Quel rôle restera-t-il alors pour le président du MoDem? Il devra changer son fusil d'épaule, car il pourrait bien être, s'il en a le courage et
Hollande l'audace, celui qui évite à la France la pénible épreuve d'un gouvernement socialiste coincé d'entrée de jeu entre une extrême gauche hyperdémagogique et des Verts qui réclament sans
rire la semaine des trente-deux heures (quelle perspicacité!), la décroissance (on y est presque, hélas!) ou l'abandon du droit de veto au Conseil de sécurité de l'ONU (c'est-à-dire l'abaissement de la France sans la moindre contrepartie!). C'est là que gît la réelle menace pour le pays, et il est bien
possible que Bayrou soit le seul à pouvoir nous en préserver.
D'aucuns s'imaginent qu'il finira par rejoindre Sarkozy. Ils se trompent du tout au tout. Quoi qu'il arrive, jamais Bayrou ne rentrera dans le
giron de l'UMP. D'abord parce qu'il est convaincu, à tort ou à raison, que Sarkozy va perdre, et on voit mal dans ces conditions quel intérêt il aurait à faire voter pour lui. Ensuite et
surtout, parce que cela reviendrait à anéantir tous les efforts qu'il a consentis depuis vingt ans. L'image du centriste qui rentre au bercail pour un plat de lentilles après tant d'années de
«résistance» serait dévastatrice, à vrai dire mortelle, et même pour un poste de premier ministre, il ne trahira pas ses convictions. L'homme est irritant pour ses adversaires, parce qu'avec
une acuité sans faille, il met toujours le doigt là où ça fait mal, mais il a une colonne vertébrale, des valeurs, de la constance et un cap.
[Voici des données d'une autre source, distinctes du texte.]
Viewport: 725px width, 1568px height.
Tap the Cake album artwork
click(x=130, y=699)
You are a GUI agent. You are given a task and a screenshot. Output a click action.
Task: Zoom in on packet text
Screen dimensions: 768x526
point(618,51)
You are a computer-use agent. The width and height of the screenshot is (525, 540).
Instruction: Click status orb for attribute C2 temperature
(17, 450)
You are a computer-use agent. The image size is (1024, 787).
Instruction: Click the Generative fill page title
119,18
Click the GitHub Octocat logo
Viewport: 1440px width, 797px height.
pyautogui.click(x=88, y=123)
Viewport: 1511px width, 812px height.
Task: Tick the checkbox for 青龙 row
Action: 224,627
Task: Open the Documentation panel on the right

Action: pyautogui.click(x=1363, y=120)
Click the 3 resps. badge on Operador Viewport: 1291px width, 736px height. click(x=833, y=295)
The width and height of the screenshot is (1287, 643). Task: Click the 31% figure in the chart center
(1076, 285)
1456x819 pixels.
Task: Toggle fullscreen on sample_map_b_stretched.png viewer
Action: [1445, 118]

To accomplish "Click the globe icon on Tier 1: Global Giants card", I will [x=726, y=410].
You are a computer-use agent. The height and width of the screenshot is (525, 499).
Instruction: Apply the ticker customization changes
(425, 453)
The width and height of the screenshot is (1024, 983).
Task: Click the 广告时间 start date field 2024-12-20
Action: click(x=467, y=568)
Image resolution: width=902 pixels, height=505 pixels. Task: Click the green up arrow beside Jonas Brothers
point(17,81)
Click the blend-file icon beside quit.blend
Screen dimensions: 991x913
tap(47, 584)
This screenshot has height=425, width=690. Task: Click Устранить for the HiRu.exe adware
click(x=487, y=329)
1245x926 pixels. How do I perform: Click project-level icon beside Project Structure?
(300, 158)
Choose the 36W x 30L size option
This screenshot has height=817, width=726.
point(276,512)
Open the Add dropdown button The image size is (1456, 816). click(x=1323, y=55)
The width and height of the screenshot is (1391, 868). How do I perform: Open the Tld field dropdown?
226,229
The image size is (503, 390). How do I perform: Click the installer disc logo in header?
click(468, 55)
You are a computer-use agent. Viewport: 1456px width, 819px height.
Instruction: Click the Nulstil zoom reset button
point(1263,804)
Si l'on regarde le paysage politique de manière objective, hors esprit partisan, l'intérêt de la France serait de disposer un jour, comme aux
États-Unis, d'un grand parti de centre gauche opposé à un grand parti de centre droit. Le centre seul n'a aucun avenir plausible. Il suffit pour s'en convaincre d'imaginer ce qu'il adviendrait
de l'alternance démocratique si, par un improbable hasard, il parvenait au pouvoir.
Pour la droite comme pour la gauche, il est en revanche vital de maîtriser les extrêmes, qui jouent à côté du damier, et dans ce combat
historique, crucial pour le pays, c'est François Bayrou qui détient peut-être bien la principale clé.